This article addresses performance issues encountered in Semarchy xDM during the 'Find and Match Duplicate' step within integration jobs, where matching rules cause extended delays in processing. This guide provides solutions to optimize match rules and improve processing times. 


Issue

Customers may experience delays in their integration jobs, particularly during the 'Find and Match Duplicate' step, where even small batches of records (1-5) may take over an hour to process. This issue may arise from inefficient use of functions within match conditions and the absence of optimized indexing. 

Solution

Improving match rules performance involves optimizing binning and matching conditions by removing functions, creating enriched calculated attributes, and adding indexes to the database. This allows for more efficient matching and indexing strategies.

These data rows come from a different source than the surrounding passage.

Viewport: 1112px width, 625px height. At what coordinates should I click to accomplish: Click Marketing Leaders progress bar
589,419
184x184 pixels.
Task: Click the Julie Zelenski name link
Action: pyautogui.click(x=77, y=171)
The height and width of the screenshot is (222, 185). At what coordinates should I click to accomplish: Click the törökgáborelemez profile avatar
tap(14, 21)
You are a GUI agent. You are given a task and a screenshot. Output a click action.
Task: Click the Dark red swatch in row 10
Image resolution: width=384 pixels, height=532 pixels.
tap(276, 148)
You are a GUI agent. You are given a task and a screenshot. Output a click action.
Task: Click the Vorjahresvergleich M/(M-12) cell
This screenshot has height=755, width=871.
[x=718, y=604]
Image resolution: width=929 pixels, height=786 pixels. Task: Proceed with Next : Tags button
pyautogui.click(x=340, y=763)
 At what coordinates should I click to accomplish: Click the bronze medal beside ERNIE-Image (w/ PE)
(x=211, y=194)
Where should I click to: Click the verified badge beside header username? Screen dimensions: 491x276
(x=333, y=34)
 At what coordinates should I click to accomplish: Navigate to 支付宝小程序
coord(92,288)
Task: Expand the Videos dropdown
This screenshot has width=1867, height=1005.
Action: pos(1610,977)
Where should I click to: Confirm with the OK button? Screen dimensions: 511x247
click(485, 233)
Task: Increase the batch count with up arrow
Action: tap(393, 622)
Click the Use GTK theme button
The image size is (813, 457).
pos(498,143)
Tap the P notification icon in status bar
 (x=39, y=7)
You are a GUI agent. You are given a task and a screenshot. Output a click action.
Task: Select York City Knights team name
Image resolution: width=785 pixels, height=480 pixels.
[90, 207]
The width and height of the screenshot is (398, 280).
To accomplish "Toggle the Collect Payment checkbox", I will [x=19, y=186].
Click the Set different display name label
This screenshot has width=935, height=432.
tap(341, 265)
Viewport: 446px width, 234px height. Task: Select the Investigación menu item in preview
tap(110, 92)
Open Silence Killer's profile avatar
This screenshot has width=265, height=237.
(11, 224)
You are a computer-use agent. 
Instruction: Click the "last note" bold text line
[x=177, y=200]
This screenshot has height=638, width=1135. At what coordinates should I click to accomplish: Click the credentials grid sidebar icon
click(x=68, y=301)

Detailed Steps for Resolution

  1. Optimize Binning Conditions

    • Avoid Functions in Binning Conditions: Functions within binning conditions can slow down performance significantly.
    • Solution:
      • Create a calculated attribute that captures your current binning condition expression without functions.
      • Use this new calculated attribute as the binning field in the match rule instead of the original calculation.
  2. Optimize Matching Conditions

    • Avoid Functions Inside Match Rule Conditions: Functions like trim or upper should not be used directly in match rule conditions, as they can degrade performance.
    • Solution:
      • Create or update attributes with the necessary transformations (e.g., trimmed and/or uppercase versions) and store them as calculated attributes.
      • Use these newly created attributes in your match rule conditions instead of function calls within the rules.
  3. Update Existing Records with New Enrichers

    • Objective: To avoid re-importing all records, perform a manual update on the existing records directly in the MI table.
    • Solution:
      • Extract the SQL code for the enrichers from your task definitions.
      • Execute this SQL on the relevant MI_ table to update existing records so they match the newly created attributes.
    • Note: This approach ensures that the next load will enrich incoming records and compare them against updated attributes in the MI table.
  4. Add Indexes for Matching Attributes

    • Adding indexes can enhance the efficiency of matching tasks significantly, especially on attributes frequently used in match rules.
    • Suggested Indexes:
    • CREATE INDEX usr_1 ON mi_m_health_prfssnl_hprf (hprf_full_gbl_nm_trim, b_classname, b_pubid, b_sourceid);